You can clone this repo down to your local machine by using git clone (do read up on the GitHub guide if you’re having trouble with this step - or git!)
After pulling the repo down, we’ll set a new remote called upstream to help interact with the opencivicdata repo later on.
$ git remote add upstream email@example.com:opencivicdata/municipal-scrapers-us.git
If you cloned the opencivicdata repo before you forked the repo on GitHub, don’t worry - you can adjust this fairly quickly!
$ git remote rm origin $ git remote add origin firstname.lastname@example.org:yourbadself/municipal-scrapers-us.git $ git fetch origin
Before you submit your Pull Request, it’s quite handy to run through a quick checklist of common (and easy to catch) gotchas:
- Have you added yourself to the AUTHORS file? If not, please do.

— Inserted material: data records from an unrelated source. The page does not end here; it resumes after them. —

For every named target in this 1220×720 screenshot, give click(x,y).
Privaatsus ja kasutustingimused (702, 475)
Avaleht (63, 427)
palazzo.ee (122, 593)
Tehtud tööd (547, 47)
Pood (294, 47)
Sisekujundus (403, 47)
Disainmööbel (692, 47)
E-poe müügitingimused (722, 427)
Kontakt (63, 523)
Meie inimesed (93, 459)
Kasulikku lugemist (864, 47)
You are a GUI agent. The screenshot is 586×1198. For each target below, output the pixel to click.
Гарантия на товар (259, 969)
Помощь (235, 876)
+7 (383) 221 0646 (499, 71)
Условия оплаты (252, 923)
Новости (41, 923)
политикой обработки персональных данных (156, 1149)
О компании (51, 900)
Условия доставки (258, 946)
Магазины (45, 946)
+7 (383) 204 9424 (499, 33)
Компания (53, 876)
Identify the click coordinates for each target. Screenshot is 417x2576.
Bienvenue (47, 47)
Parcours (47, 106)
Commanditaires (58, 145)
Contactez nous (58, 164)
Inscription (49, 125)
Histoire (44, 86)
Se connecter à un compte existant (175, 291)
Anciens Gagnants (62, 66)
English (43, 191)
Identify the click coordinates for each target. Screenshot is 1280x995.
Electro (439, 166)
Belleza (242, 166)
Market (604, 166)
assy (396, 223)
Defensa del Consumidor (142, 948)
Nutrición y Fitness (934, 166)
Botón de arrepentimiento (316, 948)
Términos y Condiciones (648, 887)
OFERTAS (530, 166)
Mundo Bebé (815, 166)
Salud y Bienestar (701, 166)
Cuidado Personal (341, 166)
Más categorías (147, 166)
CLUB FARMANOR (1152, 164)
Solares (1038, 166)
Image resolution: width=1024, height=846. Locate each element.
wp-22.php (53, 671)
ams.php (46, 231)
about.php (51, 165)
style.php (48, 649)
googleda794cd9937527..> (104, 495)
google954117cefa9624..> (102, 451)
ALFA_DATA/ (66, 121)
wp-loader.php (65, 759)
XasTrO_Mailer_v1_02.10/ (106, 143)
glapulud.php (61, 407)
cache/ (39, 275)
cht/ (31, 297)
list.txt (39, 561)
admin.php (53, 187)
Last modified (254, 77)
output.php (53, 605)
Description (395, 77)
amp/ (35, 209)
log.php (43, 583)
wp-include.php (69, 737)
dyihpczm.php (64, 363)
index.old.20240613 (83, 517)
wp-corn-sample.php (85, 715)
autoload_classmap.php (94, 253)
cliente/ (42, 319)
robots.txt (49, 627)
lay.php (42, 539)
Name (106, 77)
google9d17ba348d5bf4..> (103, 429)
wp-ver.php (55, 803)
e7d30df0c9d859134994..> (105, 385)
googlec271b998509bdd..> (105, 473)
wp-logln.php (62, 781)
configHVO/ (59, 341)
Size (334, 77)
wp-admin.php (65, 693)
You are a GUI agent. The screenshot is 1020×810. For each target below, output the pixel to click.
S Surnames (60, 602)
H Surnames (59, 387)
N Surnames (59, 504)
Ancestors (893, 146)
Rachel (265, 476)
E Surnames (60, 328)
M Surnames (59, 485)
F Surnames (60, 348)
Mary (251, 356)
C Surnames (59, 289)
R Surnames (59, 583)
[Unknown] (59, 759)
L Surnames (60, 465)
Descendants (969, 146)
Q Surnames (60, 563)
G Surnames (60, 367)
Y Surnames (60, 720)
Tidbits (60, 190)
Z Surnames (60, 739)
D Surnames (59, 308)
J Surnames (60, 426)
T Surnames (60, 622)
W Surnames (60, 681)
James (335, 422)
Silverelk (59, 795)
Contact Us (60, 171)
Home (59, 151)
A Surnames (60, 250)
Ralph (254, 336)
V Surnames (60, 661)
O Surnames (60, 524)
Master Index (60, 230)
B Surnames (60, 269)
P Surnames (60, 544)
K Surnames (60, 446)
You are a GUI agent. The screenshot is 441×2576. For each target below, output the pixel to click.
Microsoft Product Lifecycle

- Is your Pull Request up-to-date with the opencivicdata repo? If it’s not, it might be helpful to jump down to the Keeping your branch up to date section below.
Finally, navigate to the commit you made to your forked repo, and click the button to submit a pull request.
This guide won’t get into a generic git tutorial, and assumes basic proficiency with git and some knowledge of GitHub.
It’s good practice to use a branch when working on the scrapers, this helps continue to integrate changes into your branch, and helps you compare changes without much effort. With many people working on the codebase at the same time, it’s likely we’ll end up with changes that impact others sometimes. By using a branch, it’s much easier to fix these conflicts.
Please do make sure you always create a branch off the master branch, unless you’ve got lots of git experience and are doing this for a very specific reason.
To create a branch, you can checkout a new branch (this operation creates the branch, so don’t worry about using git branch just yet.)
$ git checkout -b bugfix/fix-this-broken-jurisdiction
It’s common to prefix a branch with one of bugfix, or feature (or anything else that’s short and desriptive). After the prefix, you should add a descriptive slug related to the change, so that it’s easy to remember which branch is which. These are sometimes called “Topic branches”.
After this, you can check which branch you’re working on by running git branch, and looking for the marked branch.
$ git branch * bugfix/fix-this-broken-jurisdiction master
To switch back to the master branch (for any reason), you can checkout the branch again.
$ git checkout master $ git branch bugfix/fix-this-broken-jurisdiction * master
It saves quite a bit of time if you can ensure that all changes have been incorporated in your branch when sending in a Pull Request. Often times this is not an issue for short-lived branches, however, sometimes people have changed code in the opencivicdata repo, and you need to merge code from “upstream” into your working branch.
Let’s go over how to do this.
The following assumes you have a setup similar to above. Make sure that you have the upstream remote set up, and are working on a topic branch.
Firstly, be sure that you’ve commited all your code, and you’re up to date.
$ git branch * bugfix/fix-this-broken-jurisdiction master $ git checkout master $ git pull upstream master $ git checkout bugfix/fix-this-broken-jurisdiction $ git merge master
Please do remember to change bugfix/fix-this-broken-jurisdiction with the name of your topic branch that you’re working on (as seen in the output of the first command run).
You can check how much has changed at any point very simply, by using git diff. Something like:
$ git diff master --color
Can come in quite handy when reviewing changes before sending in a Pull Request.